Segment Start: Page text

CodeChecker is an analyzer tooling, defect database and viewer extension for the Clang Static Analyzer and Clang Tidy.

CodeChecker logo

Main features

  • You can store & visualize thousands of analysis reports of many analyzers like Clang Static Analyzer (C/C++), Clang Tidy (C/C++), Facebook Infer (C/C++, Java), Clang Sanitizers (C/C++), Spotbugs (Java), Pylint (Python), Eslint (Javascript) ...
    For a complete list see Supported Analyzers
  • Web application for viewing discovered code defects with a streamlined, easy experience (with PostgreSQL, or SQLite backend)
  • Gerrit and GitLab integration Shows analysis results as Gitlab or Gerrit reviews
  • Filterable (defect checker name, severity, source paths, ...) and comparable (calculates difference between two analyses of the project, showing which bugs have been fixed and which are newly introduced) result viewing
  • Diff mode: Shows the list of bugs that have been introduced since your last analyzer execution
  • Results can be shared with fellow developers, the comments and review system helps communication of code defects
  • Easily implementable Thrift-based server-client communication used for storing and querying of discovered defects
  • Support for multiple bug visualisation frontends, such as the web application, a command-line tool and an Eclipse plugin

Usage

To run a CodeChecker server docker container use the following command:

docker run -d \
  -p 8001:8001 \
  -v /home/$USER/codechecker_workspace:/workspace \
  codechecker/codechecker-web:latest

Deployment

docker-compose.yml

Docker Compose is a tool for defining and running multi-container Docker applications.

Segment End: Page text
Segment Start: Data excerpts

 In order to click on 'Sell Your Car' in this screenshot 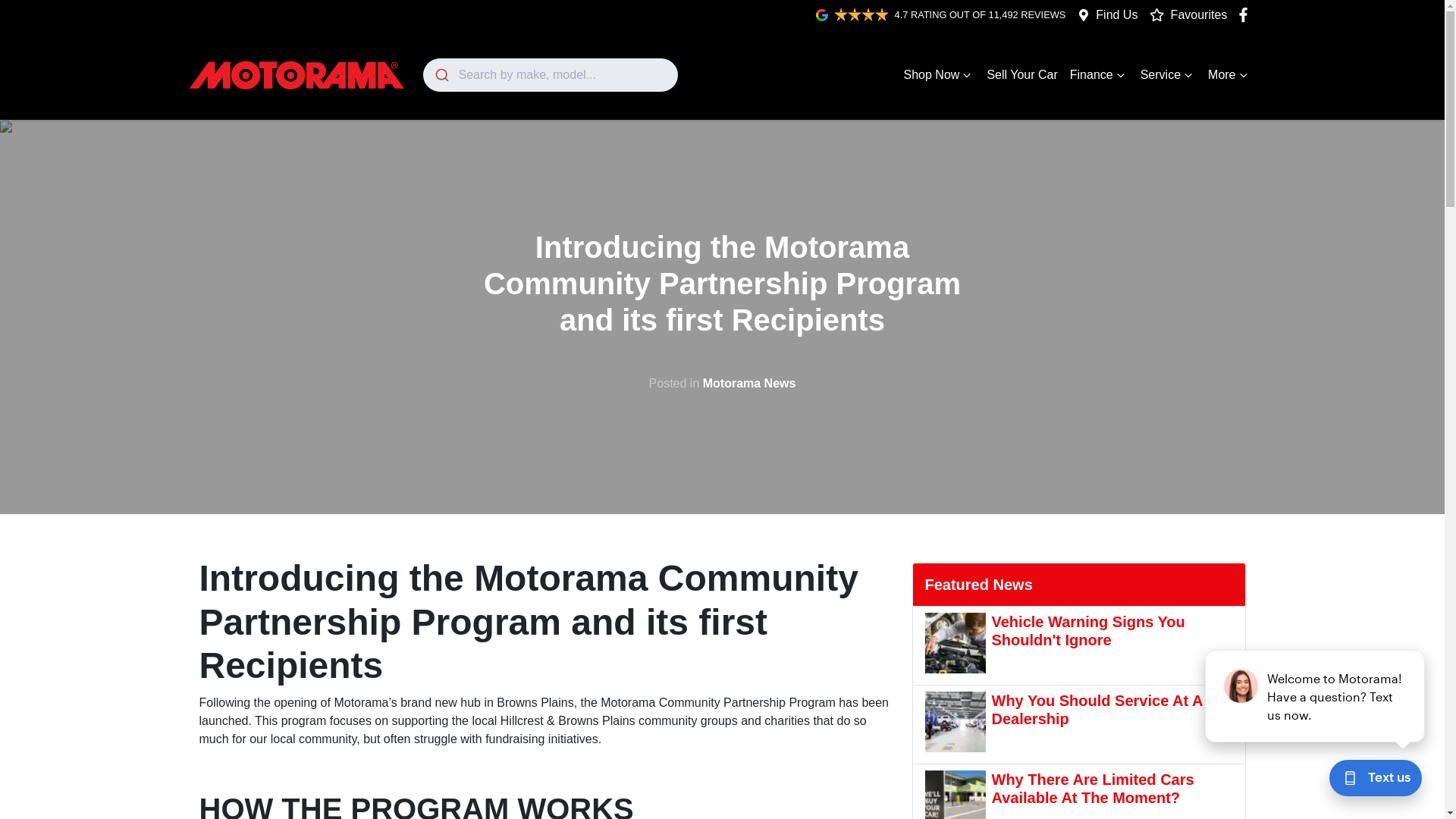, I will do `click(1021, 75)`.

Segment End: Data excerpts
Segment Start: Data excerpts

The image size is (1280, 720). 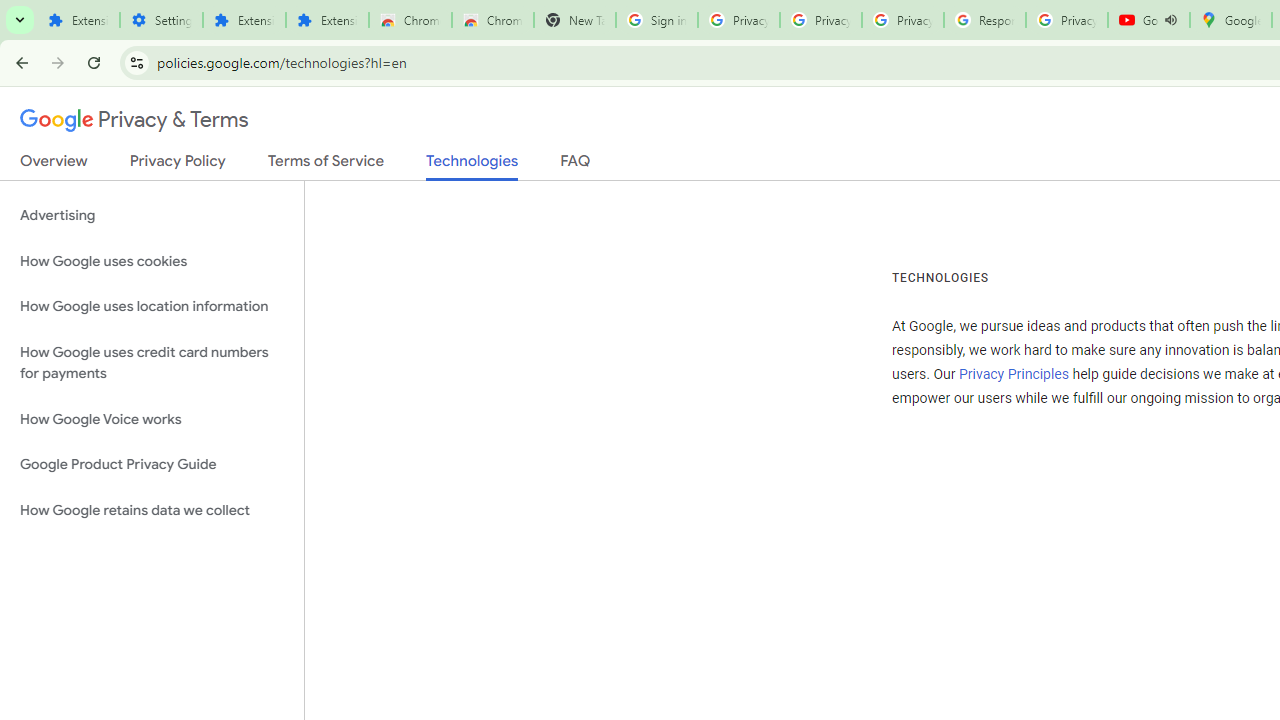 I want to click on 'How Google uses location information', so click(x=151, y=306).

Segment End: Data excerpts
Segment Start: Data excerpts

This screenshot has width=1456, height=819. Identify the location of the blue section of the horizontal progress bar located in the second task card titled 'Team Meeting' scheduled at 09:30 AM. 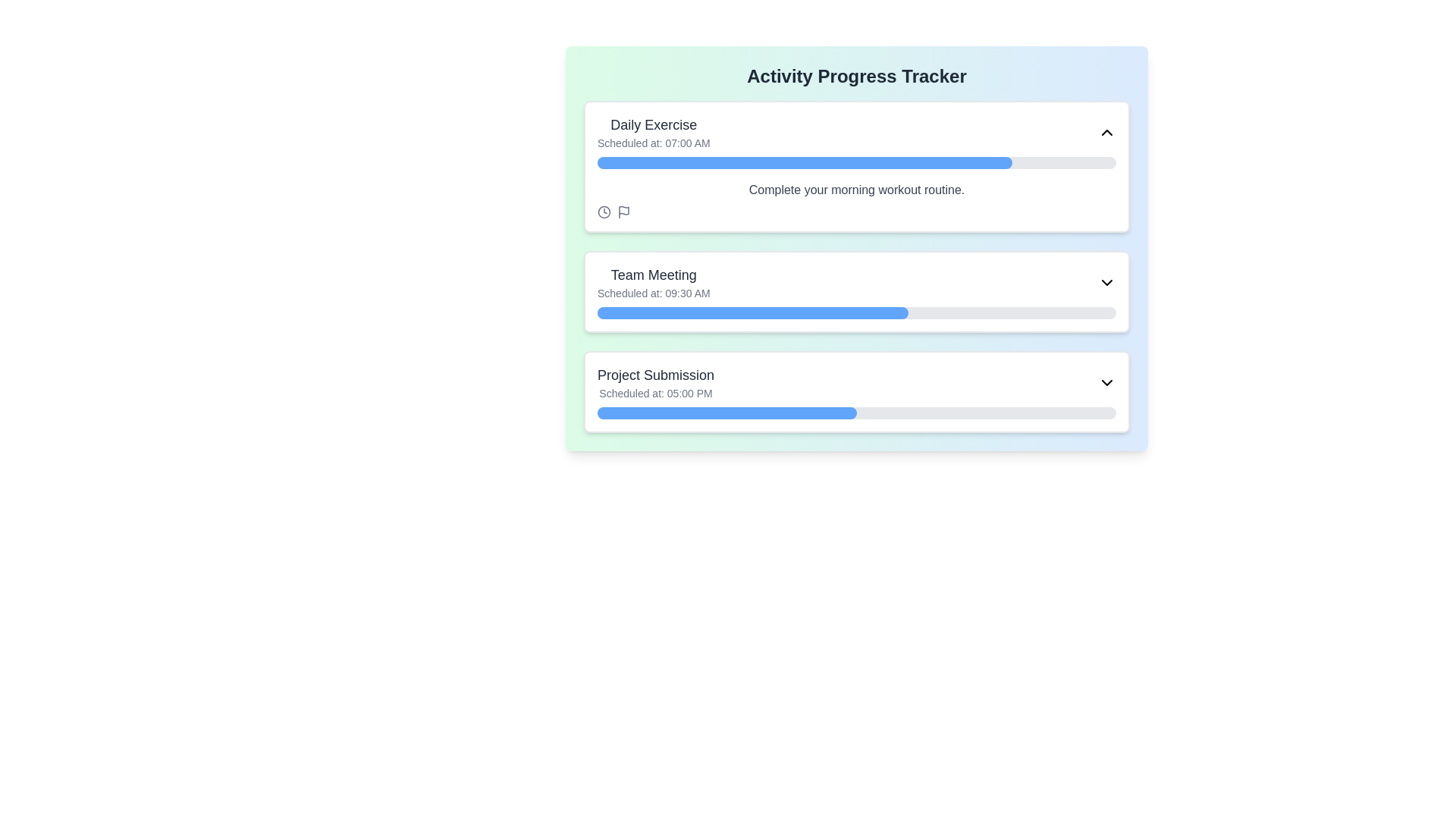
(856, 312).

Segment End: Data excerpts

■ **Task 1**
Can you quote the stretch of the CodeChecker text from "Main features" through "or SQLite backend)", word for word?
■ **Task 2**
How might the CodeChecker text go on past its last sentence? Write a continuation of it.
The records are separate material and have nothing to do with the CodeChecker text.

■ **Final answer 1**
Main features

  • You can store & visualize thousands of analysis reports of many analyzers like Clang Static Analyzer (C/C++), Clang Tidy (C/C++), Facebook Infer (C/C++, Java), Clang Sanitizers (C/C++), Spotbugs (Java), Pylint (Python), Eslint (Javascript) ...
    For a complete list see Supported Analyzers
  • Web application for viewing discovered code defects with a streamlined, easy experience (with PostgreSQL, or SQLite backend)

■ **Final answer 2**
CodeChecker server can be easily run by defining the services that make up your app in docker-compose.yml so they can be run together in an isolated environment.

Sqlite setup

To run a simple CodeChecker server with SQLite database you have to write a compose file similar to this.

PostgreSQL setup
PostgreSQL (no authentication)

To run a CodeChecker server and a PostgreSQL database cluster which does not require authentication you have to write a compose file similar to this.

PostgreSQL (authentication)

To run a CodeChecker server and a PostgreSQL database cluster which requires authentication you have write a compose file which should be similar to this.

Docker secrets can be used to define the superuser password in the PostgreSQL instance and to define a .pgpass file in the CodeChecker server container for database connections:

  • postgres-passwd: this file will contain the superuser password which will be used in the initdb script during initial container startup. For more information see Docker Secrets section of the official readme.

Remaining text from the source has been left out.